● PROBLEM STATEMENT:
Edit the lines starting at the one containing "You are a GUI" and ending at the one containing "x-tick-label: 2 is" by changing "screenshot" to "screen capture". Give back only those lines, with everything else unchanged.

● PROVIDED MATERIAL:
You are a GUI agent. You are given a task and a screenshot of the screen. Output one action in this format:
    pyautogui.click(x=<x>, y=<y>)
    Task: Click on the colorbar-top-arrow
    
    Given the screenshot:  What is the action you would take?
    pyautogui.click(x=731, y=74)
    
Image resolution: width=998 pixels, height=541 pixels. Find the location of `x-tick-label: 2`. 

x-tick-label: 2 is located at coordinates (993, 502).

--

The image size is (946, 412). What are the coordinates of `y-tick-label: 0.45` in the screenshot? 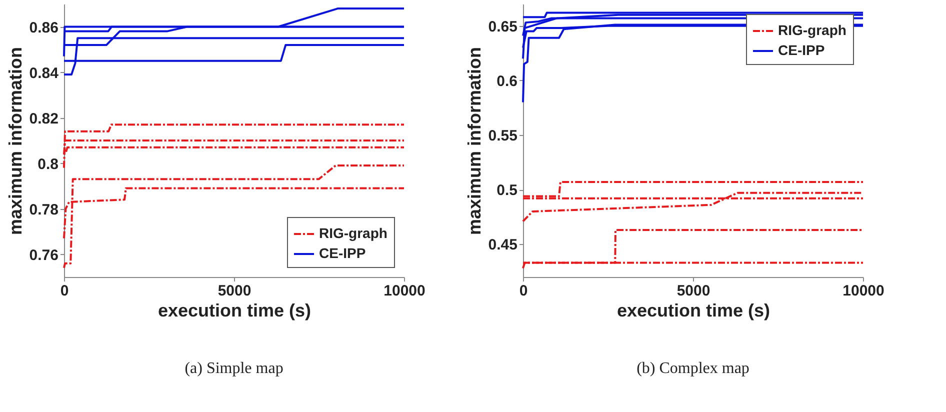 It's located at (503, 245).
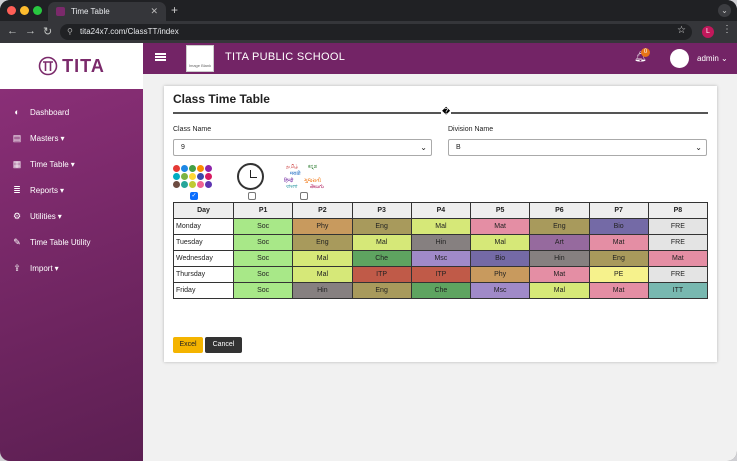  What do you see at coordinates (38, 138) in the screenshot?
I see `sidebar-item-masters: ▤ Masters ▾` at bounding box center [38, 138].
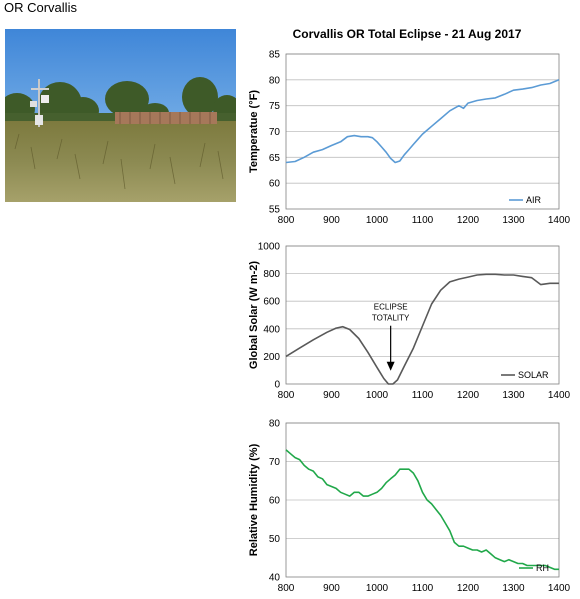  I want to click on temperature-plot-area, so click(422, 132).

● REPLY:
You are a GUI agent. You are given a task and a screen capture of the screen. Output one action in this format:
    pyautogui.click(x=<x>, y=<y>)
    Task: Click on the colorbar-top-arrow
    
    Given the screen capture:  What is the action you would take?
    pyautogui.click(x=731, y=74)
    
Image resolution: width=998 pixels, height=541 pixels. Find the location of `x-tick-label: 2`. 

x-tick-label: 2 is located at coordinates (993, 502).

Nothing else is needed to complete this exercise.